** BEGIN ENTRIES SUPPLIED **

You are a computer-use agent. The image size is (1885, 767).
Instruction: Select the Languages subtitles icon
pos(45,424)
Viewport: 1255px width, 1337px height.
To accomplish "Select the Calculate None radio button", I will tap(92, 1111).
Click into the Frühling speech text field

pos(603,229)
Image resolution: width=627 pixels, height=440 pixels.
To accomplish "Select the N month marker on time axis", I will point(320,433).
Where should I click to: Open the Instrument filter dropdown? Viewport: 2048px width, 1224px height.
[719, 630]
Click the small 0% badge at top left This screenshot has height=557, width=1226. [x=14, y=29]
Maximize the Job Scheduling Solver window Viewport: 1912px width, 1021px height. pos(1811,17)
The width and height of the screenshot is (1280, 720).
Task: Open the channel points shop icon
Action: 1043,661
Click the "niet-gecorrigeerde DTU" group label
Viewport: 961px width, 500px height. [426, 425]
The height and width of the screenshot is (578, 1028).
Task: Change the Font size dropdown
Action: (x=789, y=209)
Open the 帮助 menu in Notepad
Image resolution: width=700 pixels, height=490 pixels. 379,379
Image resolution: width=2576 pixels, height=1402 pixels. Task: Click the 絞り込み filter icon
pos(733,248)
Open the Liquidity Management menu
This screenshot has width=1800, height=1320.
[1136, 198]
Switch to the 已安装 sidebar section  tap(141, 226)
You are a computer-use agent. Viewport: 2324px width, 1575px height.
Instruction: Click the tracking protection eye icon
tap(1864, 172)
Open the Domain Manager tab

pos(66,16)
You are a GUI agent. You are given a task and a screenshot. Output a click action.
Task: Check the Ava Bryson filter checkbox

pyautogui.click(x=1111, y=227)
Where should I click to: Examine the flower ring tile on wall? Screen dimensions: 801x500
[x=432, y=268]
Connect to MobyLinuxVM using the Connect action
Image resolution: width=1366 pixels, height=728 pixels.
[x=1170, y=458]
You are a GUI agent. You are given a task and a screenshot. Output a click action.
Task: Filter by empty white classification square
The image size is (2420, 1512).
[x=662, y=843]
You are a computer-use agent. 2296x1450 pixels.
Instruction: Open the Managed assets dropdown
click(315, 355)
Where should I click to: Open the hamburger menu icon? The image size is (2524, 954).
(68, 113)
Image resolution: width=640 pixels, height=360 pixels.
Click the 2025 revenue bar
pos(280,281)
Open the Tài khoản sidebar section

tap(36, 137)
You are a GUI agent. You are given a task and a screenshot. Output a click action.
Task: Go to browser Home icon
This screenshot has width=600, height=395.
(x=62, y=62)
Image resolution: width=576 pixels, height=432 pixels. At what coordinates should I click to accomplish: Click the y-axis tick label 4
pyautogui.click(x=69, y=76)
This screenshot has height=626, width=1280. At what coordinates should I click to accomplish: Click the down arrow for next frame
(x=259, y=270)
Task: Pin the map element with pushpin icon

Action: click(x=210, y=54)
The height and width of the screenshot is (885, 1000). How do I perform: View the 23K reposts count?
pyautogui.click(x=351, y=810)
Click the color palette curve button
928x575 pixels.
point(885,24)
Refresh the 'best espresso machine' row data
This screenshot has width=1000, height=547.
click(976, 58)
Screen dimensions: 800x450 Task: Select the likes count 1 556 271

** END ENTRIES SUPPLIED **

*WORK REQUIRED*
Collect every line of the records above that contains the word "will", and copy each one in full.

*OUTPUT FOR THIS EXERCISE*
To accomplish "Select the Calculate None radio button", I will tap(92, 1111).
To accomplish "Select the N month marker on time axis", I will point(320,433).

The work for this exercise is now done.